The wabi-sabi aesthetic includes such characteristics as asymmetry, roughness, simplicity, economy, modesty, and intimacy. It also lends appreciation to natural objects and natural processes. It embraces weathering of objects, whether by repeated human contact or the aging of wind and water.
“Wabi-sabi nurtures all that is authentic by acknowledging three simple realities: nothing lasts, nothing is finished, and nothing is perfect.” – Richard Powell
We learn a bit more by examining the root words. Although the meaning has changed over time, Wabi now refers to rustic simplicity, freshness or quietness. Likewise, it can also refer to both natural and human-made objects, especially in regards to understated elegance.

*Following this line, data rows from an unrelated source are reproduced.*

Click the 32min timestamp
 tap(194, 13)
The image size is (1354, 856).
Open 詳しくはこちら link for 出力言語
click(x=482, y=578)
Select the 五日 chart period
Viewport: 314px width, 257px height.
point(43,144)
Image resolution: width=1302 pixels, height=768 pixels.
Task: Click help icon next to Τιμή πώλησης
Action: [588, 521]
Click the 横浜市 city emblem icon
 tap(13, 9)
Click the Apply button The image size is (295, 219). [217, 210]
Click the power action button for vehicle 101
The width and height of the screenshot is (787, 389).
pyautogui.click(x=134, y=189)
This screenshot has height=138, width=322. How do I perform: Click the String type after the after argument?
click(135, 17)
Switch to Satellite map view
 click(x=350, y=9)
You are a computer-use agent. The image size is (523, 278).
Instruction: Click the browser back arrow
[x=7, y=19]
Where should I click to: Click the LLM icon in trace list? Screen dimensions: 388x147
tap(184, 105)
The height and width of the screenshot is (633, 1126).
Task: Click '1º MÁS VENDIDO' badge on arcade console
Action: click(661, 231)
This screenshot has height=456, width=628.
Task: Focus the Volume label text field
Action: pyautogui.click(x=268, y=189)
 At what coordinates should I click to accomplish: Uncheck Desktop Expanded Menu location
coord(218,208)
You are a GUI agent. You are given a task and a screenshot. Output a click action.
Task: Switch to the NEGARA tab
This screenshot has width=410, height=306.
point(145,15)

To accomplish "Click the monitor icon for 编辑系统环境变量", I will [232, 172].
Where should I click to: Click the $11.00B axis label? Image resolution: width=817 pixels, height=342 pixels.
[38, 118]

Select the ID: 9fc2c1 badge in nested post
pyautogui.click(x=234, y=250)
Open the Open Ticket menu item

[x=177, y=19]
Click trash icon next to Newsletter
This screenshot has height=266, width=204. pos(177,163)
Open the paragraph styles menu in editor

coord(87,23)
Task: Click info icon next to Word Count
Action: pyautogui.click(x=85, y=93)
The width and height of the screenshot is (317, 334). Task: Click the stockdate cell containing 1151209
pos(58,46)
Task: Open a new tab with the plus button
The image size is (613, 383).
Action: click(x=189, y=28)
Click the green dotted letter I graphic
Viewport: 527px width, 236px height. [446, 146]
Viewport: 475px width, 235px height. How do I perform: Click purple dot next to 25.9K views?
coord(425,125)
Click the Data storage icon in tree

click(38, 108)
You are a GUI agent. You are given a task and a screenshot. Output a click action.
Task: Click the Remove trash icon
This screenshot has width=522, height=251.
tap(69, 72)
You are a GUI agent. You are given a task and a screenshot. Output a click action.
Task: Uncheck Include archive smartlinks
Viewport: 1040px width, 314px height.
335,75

Oddly enough, it can also refer to quirks and anomalies arising from the process of construction, which add uniqueness and elegance to the object. Sabi refers to the natural beauty or serenity that comes with age. It embraces the life of the object and its impermanence. It appreciates the wear, tear, and visible repairs.
This is very much related to “kintsukuroi” , which you can read about here!
Wabi-sabi transcends art and style, and helps us cherish the beauty of life
So how does this apply to everyday life? We all know that life is not perfect. But we still get stressed and upset when things don’t go as planned. Negative anxiety comes from us worrying about things that are out of our control. But when we decrease thoughts about what “should be” and increase thoughts about “what is”, we accept reality. Subsequently, when we accept the present state of things, we are calmer and healthier.
Instead of seeing the imperfection, see the uniqueness of the object or the opportunity and choose to make the best of it. Do not focus on the mistake, take the chance to learn how to do “it” right. Look past the the wrinkle, and see the smiles that come from years of laughing. Recognize the gray and see the wisdom. In this disposable world, realize the value of what we have now and see the beauty of our imperfect world.